Prolog

2K 46 34
                                    

Galih menatap jalanan dengan lekat agar tubuhnya bisa menerobos disela-sela kerumunan warga yang berlalu-lalang. Tangannya setia menenteng tas yang berisi beberapa tumpukan buku. Mulutnya masih ia biarkan mengunyah permen karet yang ia yakin rasanya pasti sudah hambar. Kegiatannya hanya mengunjungi studio sekadar melatih kemampuan bermain pianonya. Disana, bukan hanya ia seorang diri saja, teman-temannya pun ikut berkumpul, sudah menjadi sebuah kebiasaan.

Bukk! Seseorang menabraknya dari arah belakang. Seorang wanita dengan rambut terurai dan balutan poni. Galih menatapnya geram, hampir saja ia tersungkur menjatuhkan badannya ke tanah kalau ia tidak buru-buru menyeimbangkan posisinya kembali.

"Maaf, maaf." wanita itu tersenyum. Bola matanya enggan diam menatap ke arah belakang Galih, ke arah kerumunan orang.

"Kalau jalan pakai mata." Galih belum puas dengan kekesalannya dan memasang wajah kecut. Ini hanya dugaannya saja, dilihat dari penampilannya wanita itu sepertinya mempunyai sifat urak-urakan.

"Ah, aku minta maaf." wanita itu masih bersikap ramah. Sesekali menyunggingkan senyumnya selebar mungkin.
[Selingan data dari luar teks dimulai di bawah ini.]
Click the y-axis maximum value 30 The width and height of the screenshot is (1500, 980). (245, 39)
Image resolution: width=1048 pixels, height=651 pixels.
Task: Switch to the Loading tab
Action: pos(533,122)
Galih melangkahkan kakinya kembali. Ia masih menenteng tas dengan satu tangannya yang ia letakan di balik punggung. Lalu menghentikan kembali langkahnya saat tahu lengan wanita itu memengangi tasnya, membuat langkahnya tertahan. Alis wanita itu terangkat, mata bulatnya membesar memandang Galih dari ujung kaki hingga ujung kepala.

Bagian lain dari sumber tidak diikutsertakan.